Neon Prey (Lucas Davenport #29)(51)



They’d planned to start the day by checking local hospitals for anyone who’d paid cash for a leg injury before the robbery at the Wrights’ place; Bob and Rae would do that. Lucas would get together with Las Vegas’s Sergeant Mallow to interview local fences about the missing jewelry.

“Here in Las Vegas, they’ve probably got a Yellow Pages listing,” Rae said. They were sitting in the hotel’s café, eating pancakes.

“When was the last time you saw the Yellow Pages?” Bob asked.

“This place is so wired up. It’s like methamphetamine lighting. Makes me jittery. Gotta be more neon here than anywhere in the world,” Rae said. “At night, the whole street out there looks like a slot machine.”

“Not by accident,” Bob said.

“You know what I’ve noticed?” Lucas asked. “Everybody looks so normal. You expect these hard-faced women and burnt-out guys and sleazy gamblers.
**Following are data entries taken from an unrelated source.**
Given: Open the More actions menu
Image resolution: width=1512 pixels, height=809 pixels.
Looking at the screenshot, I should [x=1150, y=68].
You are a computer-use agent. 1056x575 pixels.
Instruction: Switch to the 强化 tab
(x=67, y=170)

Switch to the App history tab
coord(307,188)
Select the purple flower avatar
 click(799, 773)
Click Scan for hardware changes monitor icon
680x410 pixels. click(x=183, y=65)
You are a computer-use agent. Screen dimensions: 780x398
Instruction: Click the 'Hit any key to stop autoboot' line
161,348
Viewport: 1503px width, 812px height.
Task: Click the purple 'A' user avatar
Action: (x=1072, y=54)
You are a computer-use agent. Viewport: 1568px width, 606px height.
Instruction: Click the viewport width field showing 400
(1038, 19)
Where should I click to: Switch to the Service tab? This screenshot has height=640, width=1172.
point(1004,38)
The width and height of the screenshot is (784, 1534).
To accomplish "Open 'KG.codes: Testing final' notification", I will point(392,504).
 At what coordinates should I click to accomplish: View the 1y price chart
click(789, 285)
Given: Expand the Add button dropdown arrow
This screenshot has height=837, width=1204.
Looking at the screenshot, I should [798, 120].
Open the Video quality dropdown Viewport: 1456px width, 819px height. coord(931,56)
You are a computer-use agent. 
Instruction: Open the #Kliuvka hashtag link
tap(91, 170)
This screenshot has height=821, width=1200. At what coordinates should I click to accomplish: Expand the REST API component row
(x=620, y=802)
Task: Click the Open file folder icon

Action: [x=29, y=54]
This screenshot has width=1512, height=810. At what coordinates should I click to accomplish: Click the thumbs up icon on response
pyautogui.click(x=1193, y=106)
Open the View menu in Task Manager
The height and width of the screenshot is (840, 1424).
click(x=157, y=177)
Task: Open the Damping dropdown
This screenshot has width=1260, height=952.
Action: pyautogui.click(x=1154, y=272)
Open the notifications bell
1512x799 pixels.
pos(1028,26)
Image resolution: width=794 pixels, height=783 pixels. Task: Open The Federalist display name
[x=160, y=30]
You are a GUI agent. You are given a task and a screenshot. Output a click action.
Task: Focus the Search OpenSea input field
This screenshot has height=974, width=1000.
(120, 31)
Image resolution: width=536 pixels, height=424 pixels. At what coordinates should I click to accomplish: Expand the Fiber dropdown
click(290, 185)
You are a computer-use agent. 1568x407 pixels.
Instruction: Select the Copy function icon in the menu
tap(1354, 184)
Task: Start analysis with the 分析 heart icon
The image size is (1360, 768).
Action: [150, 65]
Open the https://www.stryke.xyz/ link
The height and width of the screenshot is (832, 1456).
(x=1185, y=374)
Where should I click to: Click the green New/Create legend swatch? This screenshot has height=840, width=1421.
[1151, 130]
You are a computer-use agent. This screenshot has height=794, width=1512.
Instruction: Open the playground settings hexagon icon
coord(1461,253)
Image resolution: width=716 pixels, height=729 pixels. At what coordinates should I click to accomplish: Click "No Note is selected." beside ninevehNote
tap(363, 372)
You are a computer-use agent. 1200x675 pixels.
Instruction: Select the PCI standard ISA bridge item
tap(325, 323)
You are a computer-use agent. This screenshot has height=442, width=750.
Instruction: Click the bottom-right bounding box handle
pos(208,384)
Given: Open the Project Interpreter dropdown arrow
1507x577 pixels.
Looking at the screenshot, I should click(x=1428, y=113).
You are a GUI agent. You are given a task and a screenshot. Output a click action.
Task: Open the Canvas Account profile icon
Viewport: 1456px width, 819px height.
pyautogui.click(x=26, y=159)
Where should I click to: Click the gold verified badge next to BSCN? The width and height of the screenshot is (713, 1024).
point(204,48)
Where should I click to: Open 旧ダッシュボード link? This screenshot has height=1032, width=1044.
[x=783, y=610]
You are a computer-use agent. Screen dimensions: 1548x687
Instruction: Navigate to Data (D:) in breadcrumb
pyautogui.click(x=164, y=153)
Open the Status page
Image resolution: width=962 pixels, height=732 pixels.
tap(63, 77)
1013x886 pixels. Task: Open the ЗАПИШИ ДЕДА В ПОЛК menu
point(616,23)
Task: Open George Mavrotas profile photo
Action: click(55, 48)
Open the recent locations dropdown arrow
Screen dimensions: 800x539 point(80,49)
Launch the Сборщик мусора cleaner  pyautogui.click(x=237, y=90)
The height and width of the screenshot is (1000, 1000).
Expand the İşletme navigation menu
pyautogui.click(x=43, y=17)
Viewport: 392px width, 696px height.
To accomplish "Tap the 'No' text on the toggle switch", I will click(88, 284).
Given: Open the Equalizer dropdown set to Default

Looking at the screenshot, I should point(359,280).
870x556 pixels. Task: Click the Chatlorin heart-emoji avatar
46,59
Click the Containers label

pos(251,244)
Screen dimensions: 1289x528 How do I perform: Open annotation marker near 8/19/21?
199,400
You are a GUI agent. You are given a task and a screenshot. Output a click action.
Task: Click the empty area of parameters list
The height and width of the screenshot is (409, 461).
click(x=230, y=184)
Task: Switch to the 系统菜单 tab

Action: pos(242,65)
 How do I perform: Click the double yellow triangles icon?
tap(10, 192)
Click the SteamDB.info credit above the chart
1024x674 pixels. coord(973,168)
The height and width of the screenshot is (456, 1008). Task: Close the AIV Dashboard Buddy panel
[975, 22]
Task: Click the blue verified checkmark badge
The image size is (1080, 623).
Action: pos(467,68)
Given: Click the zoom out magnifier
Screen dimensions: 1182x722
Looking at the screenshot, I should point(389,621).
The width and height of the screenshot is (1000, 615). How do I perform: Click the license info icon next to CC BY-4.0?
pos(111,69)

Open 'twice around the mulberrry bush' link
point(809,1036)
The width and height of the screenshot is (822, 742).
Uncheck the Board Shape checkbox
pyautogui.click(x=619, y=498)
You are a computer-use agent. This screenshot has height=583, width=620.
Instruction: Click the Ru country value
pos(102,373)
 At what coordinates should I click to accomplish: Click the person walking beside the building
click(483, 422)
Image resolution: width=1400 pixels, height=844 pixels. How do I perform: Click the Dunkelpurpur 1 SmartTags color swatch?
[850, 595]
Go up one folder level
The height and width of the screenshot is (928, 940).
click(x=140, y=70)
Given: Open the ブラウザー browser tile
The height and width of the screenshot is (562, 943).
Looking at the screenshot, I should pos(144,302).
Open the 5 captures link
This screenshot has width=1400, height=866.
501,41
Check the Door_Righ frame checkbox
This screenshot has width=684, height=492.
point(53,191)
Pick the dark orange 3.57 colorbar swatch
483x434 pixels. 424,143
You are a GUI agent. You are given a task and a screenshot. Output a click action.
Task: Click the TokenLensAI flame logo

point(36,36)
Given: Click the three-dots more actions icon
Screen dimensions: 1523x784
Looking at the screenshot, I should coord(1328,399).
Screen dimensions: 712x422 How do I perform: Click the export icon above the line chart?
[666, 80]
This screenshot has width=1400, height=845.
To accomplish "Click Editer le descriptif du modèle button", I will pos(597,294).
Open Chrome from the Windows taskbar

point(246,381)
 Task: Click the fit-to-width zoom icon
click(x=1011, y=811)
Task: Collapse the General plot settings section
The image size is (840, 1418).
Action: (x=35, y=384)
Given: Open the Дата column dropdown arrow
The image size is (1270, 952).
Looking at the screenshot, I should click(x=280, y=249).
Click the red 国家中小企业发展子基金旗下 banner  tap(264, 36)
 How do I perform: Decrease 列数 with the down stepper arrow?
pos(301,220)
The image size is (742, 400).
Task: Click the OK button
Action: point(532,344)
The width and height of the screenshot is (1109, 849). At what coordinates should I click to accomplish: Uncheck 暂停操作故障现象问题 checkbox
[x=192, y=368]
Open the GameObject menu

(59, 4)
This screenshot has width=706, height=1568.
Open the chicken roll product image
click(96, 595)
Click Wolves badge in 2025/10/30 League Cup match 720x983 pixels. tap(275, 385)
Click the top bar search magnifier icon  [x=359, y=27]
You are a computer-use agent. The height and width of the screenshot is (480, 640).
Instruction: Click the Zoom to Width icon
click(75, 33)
But when you look around, it’s like every state in the U.S. sent a couple thousand residents here, dressed like they dress back home. Not even like the airport, where people dress up a little bit. They’re all dressed exactly like they do in Podunk.”

“Except they walk down the main drag here drinking out of martini glasses,” Rae said. “You don’t see that in Podunk.”


AS THEY ATE, they were looking at Bob’s printed-out maps to local emergency rooms when their planning session was temporarily derailed by a call from Earl, the FBI phone guy. He said that the phone they’d been watching had popped up again, and repeatedly, at several locations off West Chicago Avenue.

“I checked it out on a map and it looks like they were walking up and down an alley, like they were going back and forth between a couple of different places,” Earl said.

“Did you check the numbers they were calling?”

“Yeah, but they’re all to other burners. Not a full-time phone among them.”

“Huh. Don’t know what that means,” Lucas said. “Watch those other phones, too. Something’s going on here.”

Bob to Lucas: “Me’n Rae could go over there while you hook up with Mallow.”

Lucas shook his head. “I want to take a look. Let’s all three run over. You can drop me back if we don’t see anything promising.”


CHICAGO AVENUE turned out to be part of a neighborhood beneath a thousand-foot-tall observation tower that hung overhead like an enormous chess queen. When they turned down the block, Lucas said, “Goddamnit,” and Rae said, “Yeah,” and Bob said, “Well, now we know for sure that they know we’re here.”

They all recognized the neighborhood as a place you’d unload your burners if you thought the cops were watching and you hoped to confuse them. “Probably tossed them out the window,” Bob said. “Free phones for your local dealers.”

And it was not a neighborhood where Deese and the gang would be hanging out.

“Back to the original plan,” Lucas said.

Rae: “Groan.”


BOB AND RAE would focus on emergency rooms west of I-15, the north-south interstate highway that split the city right up the middle. They did that only because the Wrights thought the getaway car had gone west.

“It’s weak, but it’s what we’ve got. Everything we know about them has come from west of I-15,” Lucas said.

Lucas would meet Mallow, who had a short list of fences where the Wrights’ jewelry might be held.


LUCAS FOUND MALLOW waiting outside a Dunkin’ Donuts on the east side of town. Mallow had said he wanted to walk to the first place they’d visit and the donut shop was nearby. He had a bag in one hand and a cup of coffee in the other and was wearing a loose, bright yellow shirt with its tail over his slacks. Lucas got his iPad out of the Volvo, left the car in the parking lot, and walked around to the front of the shop.

“A flatfoot at a donut shop,” Lucas said. “You got no self-respect . . . You get an extra?”

“Hey, Cargo shorts and drivin’ a Volvo, let’s not talk about self-respect,” Mallow said, tipping his coffee cup at Lucas’s knees. There was a trash can outside the door. As they left, Lucas took the last donut, a double chocolate, and Mallow threw the bag into the can.

“You got me on the Volvo,” Lucas said. “Where’re we going?”

They were going down the block to a low stucco building with a red neon sign that said “Alvin’s Gems & Jewelry” and a door with an electronic lock. As they walked up, Mallow said, “Ring the doorbell. There’s a camera aimed at the door, they know my face. I’m gonna hang back.”

Lucas rang the bell and a moment later was buzzed through the door. He held it for Mallow, then led the way down a short hallway to the main room, where a woman was sitting behind the jewelry counter, looking at a television set.

Mallow said, “Miz Alvin. Ray around?”

Mrs. Alvin resembled some of the weeds that overgrew Las Vegas’s vacant lots—thin, dry-looking—with yellow-white hair atop a puckered-up face. “Nope. He’s up to the ranch.”

“Didn’t know you had a ranch,” Mallow said.

“Did since Ray’s dad died. It’s north of St. George. He’ll be back tomorrow,” she said. “What do you want him for?”